La respuesta de Podemos a la propuesta de confluencia electoral formulada hace tres semanas por Movimiento Sumar fue sentenciar que la parte a su juicio derechizada del partido de Yolanda Díaz tiene que irse con el PSOE y entonces Podemos recogerá los restos. La candidatura de Irene Montero para encabezar Podemos en las elecciones generales garantiza que la izquierda verdadera no se dejará asimilar por los socialistas como, según el partido de Pablo Iglesias, le ha ocurrido a Yolanda Díaz. Y ya está. Todo resuelto. A cabalgar.
Es asombroso comprobar con qué facilidad se reproducen los añejos esquemas cainitas del espacio político existente a la izquierda del reformismo socialdemócrata. El asombro proviene de que ese desempeño actual de Podemos se contradice de manera flagrante con el que tuvo en 2014, hace solo una década, y que fue la condición básica, esencial, de su fulgurante éxito político: reunir lo disperso, acercar lo dividido, compartir una orientación estratégica entre organizaciones diferentes pero situadas en la izquierda del espectro político-ideológico. Sintetizado en una consigna, no era “podemos”, era “unidos, podemos”. Ahora eso se ha convertido en justamente lo contrario: “si os vais, podemos”.
La orientación estratégica compartida en el momento fundacional consistía en hacer lo necesario para convertir en opción de gobierno al conjunto de las izquierdas, cargando con todas las diferencias ideológicas, culturales, organizativas y territoriales existentes entre el amplio espacio político entre el PSOE y los numerosos partidos y grupos de otras tradiciones. Aceptar y asumir las diferencias, pero relativizarlas. Se trataba de alcanzar la mayoría entre todos. No para uno u otro, sino para el conjunto.
Parecería que el partido de Iglesias habría interiorizado que la condición inicial “unidos, podemos” seguía siendo válida. Pero en la práctica ha resultado que no. Muy pronto comenzaron las disensiones. Y, por lo que se ve, aquella etapa ha dejado un regusto amargo en algunos de los protagonistas. En una reciente entrevista, Pablo Iglesias afirmó, refiriéndose a su experiencia en la política institucional: “No me gustaba. No fui feliz en el ámbito personal ejerciendo aquellos cargos.
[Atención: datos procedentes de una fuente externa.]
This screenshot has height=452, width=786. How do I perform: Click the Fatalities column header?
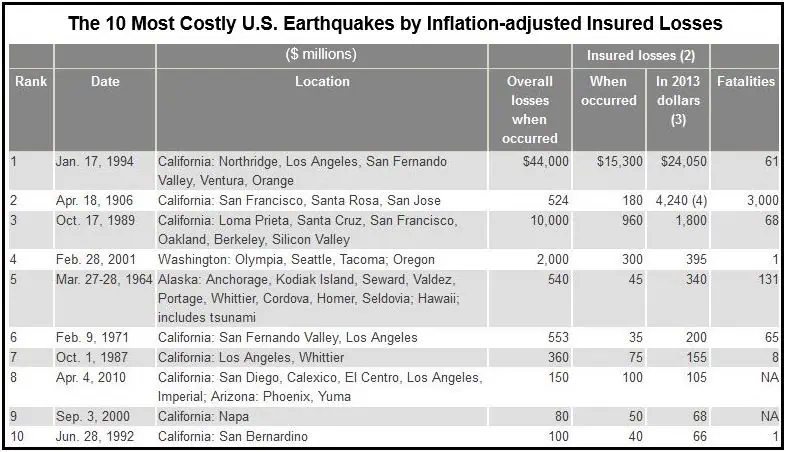[746, 82]
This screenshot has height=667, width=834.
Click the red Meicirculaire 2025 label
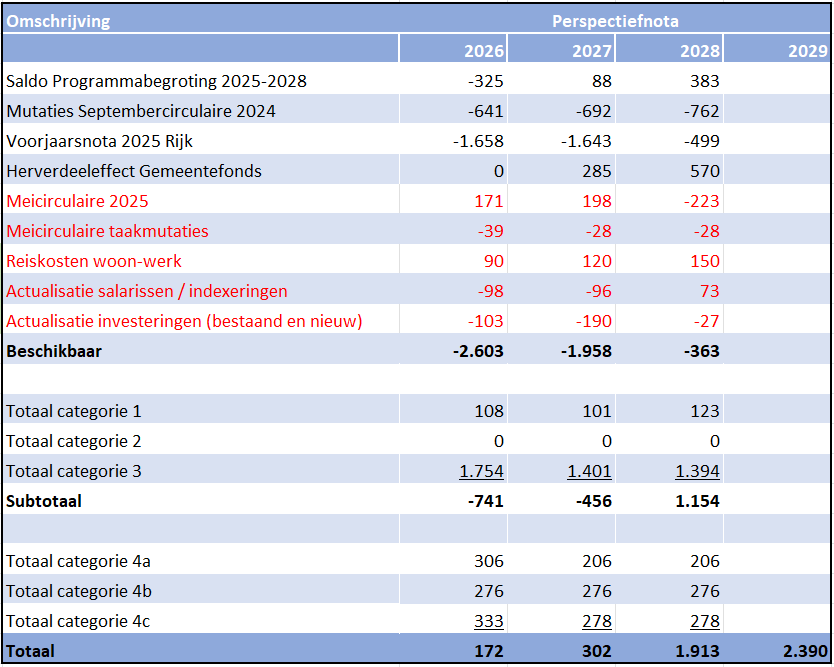tap(77, 201)
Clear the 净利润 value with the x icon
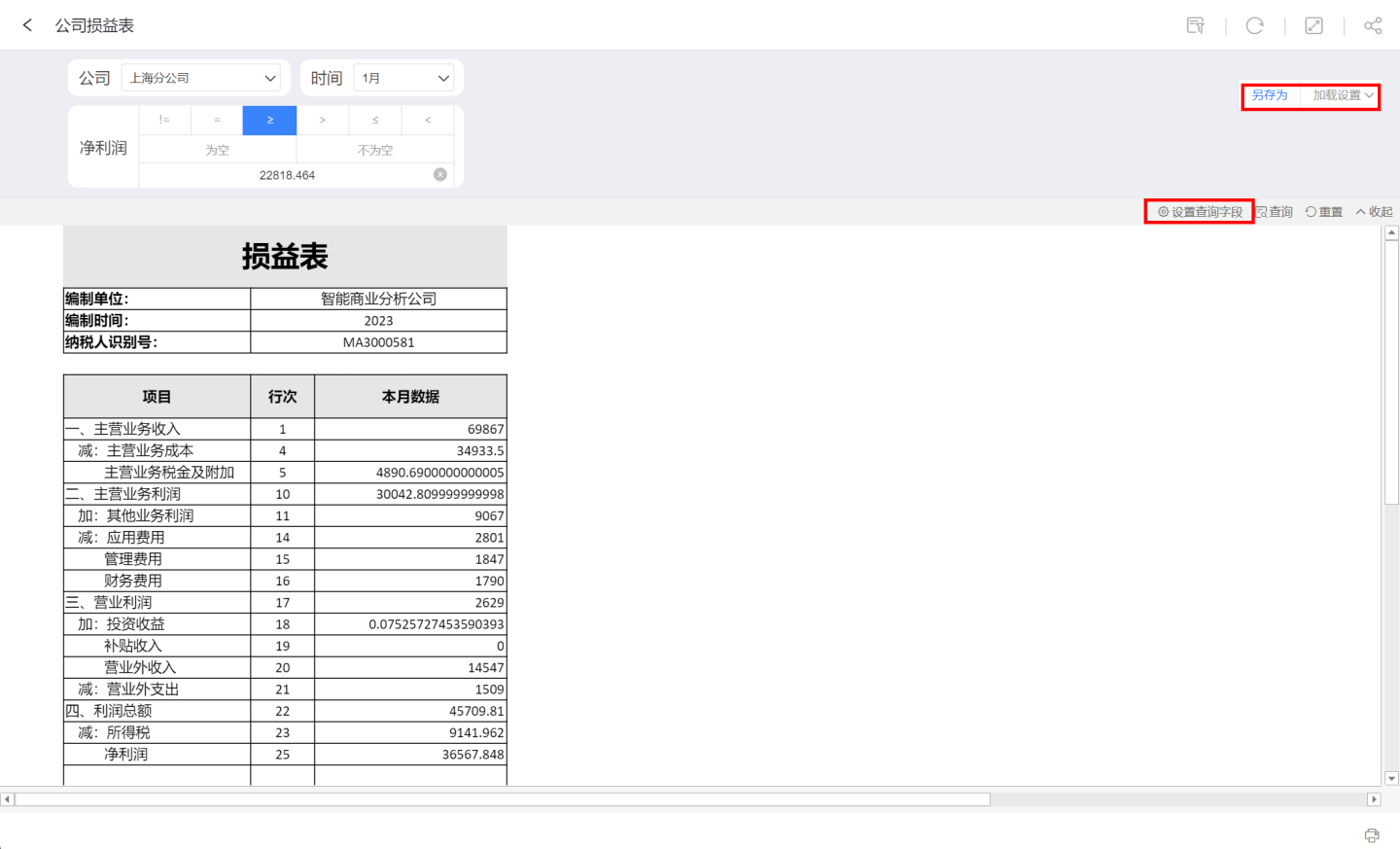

Ahora lo soy. Lo que hago me entusiasma. No volvería a aquel pozo en ningún caso”.
El pozo era nada menos que un despacho de gobierno en el palacio de la Moncloa. Lo que entusiasma a Iglesias es marcar la orientación de Podemos como partido de oposición desde fuera, sin cargos orgánicos. Ni en el partido ni en las instituciones. Con un micrófono y un set de televisión le basta para ser feliz.
Entretanto, sin embargo, lo que se gesta a la izquierda del PSOE desde el cambio de rasante y el declive marcado por las últimas elecciones es una disgregación de esta parte de la izquierda por grupos y por partidos. Un retorno a la etapa de la esterilidad. Hasta el extremo de que en los medios progresistas crece a diario la inquietud ante la previsible pérdida de la mayoría electoral. Lo que ocurrirá si la revitalizada tradición cainita en este ámbito de la izquierda se materializa en la concurrencia en orden disperso al próximo ciclo electoral. Es como si les empujara el nunca desaparecido ADN de la disgregación. En este aspecto, lo que vale para España vale también para Cataluña porque, para Podemos, Sumar y los Comunes son siameses.